MATERIAL FOR THIS EXERCISE:
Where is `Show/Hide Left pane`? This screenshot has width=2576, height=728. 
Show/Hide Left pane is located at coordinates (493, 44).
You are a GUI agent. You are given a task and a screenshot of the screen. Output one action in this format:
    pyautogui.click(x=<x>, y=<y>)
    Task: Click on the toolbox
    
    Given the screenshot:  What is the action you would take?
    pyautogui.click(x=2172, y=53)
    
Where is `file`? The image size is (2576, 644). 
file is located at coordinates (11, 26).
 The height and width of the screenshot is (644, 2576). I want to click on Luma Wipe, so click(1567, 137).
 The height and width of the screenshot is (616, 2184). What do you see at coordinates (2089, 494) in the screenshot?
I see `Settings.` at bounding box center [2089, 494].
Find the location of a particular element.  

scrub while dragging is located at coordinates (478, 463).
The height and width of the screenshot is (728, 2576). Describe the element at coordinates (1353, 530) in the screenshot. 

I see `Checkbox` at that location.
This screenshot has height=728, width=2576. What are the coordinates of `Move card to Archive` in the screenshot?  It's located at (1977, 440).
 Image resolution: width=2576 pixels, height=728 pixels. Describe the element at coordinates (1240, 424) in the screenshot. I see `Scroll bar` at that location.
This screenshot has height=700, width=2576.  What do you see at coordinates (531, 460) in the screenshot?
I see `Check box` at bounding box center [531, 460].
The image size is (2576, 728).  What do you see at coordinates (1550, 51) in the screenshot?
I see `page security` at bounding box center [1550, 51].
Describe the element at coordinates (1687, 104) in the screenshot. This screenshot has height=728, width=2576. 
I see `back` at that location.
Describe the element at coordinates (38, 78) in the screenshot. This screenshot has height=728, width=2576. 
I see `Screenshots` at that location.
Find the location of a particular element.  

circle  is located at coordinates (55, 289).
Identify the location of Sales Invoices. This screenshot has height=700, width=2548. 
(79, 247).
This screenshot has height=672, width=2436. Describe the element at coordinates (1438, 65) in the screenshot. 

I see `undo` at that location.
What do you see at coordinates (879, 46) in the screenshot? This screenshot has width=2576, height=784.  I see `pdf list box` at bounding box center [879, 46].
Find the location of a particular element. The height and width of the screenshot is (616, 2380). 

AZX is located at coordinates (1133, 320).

EXERCISE DETAILS: Can you rewrite each line of the material above as one item in a numbered list, skipping the blank lines?

THE SOLUTION:
1. Where is `Show/Hide Left pane`? This screenshot has width=2576, height=728. 
2. Show/Hide Left pane is located at coordinates (493, 44).
3. You are a GUI agent. You are given a task and a screenshot of the screen. Output one action in this format:
4.     pyautogui.click(x=<x>, y=<y>)
5.     Task: Click on the toolbox
6.     Given the screenshot:  What is the action you would take?
7.     pyautogui.click(x=2172, y=53)
8. Where is `file`? The image size is (2576, 644). 
9. file is located at coordinates (11, 26).
10.  The height and width of the screenshot is (644, 2576). I want to click on Luma Wipe, so click(1567, 137).
11.  The height and width of the screenshot is (616, 2184). What do you see at coordinates (2089, 494) in the screenshot?
12. I see `Settings.` at bounding box center [2089, 494].
13. Find the location of a particular element.  
14. scrub while dragging is located at coordinates (478, 463).
15. The height and width of the screenshot is (728, 2576). Describe the element at coordinates (1353, 530) in the screenshot. 
16. I see `Checkbox` at that location.
17. This screenshot has height=728, width=2576. What are the coordinates of `Move card to Archive` in the screenshot?  It's located at (1977, 440).
18.  Image resolution: width=2576 pixels, height=728 pixels. Describe the element at coordinates (1240, 424) in the screenshot. I see `Scroll bar` at that location.
19. This screenshot has height=700, width=2576.  What do you see at coordinates (531, 460) in the screenshot?
20. I see `Check box` at bounding box center [531, 460].
21. The image size is (2576, 728).  What do you see at coordinates (1550, 51) in the screenshot?
22. I see `page security` at bounding box center [1550, 51].
23. Describe the element at coordinates (1687, 104) in the screenshot. This screenshot has height=728, width=2576. 
24. I see `back` at that location.
25. Describe the element at coordinates (38, 78) in the screenshot. This screenshot has height=728, width=2576. 
26. I see `Screenshots` at that location.
27. Find the location of a particular element.  
28. circle  is located at coordinates (55, 289).
29. Identify the location of Sales Invoices. This screenshot has height=700, width=2548. 
30. (79, 247).
31. This screenshot has height=672, width=2436. Describe the element at coordinates (1438, 65) in the screenshot. 
32. I see `undo` at that location.
33. What do you see at coordinates (879, 46) in the screenshot? This screenshot has width=2576, height=784.  I see `pdf list box` at bounding box center [879, 46].
34. Find the location of a particular element. The height and width of the screenshot is (616, 2380). 
35. AZX is located at coordinates (1133, 320).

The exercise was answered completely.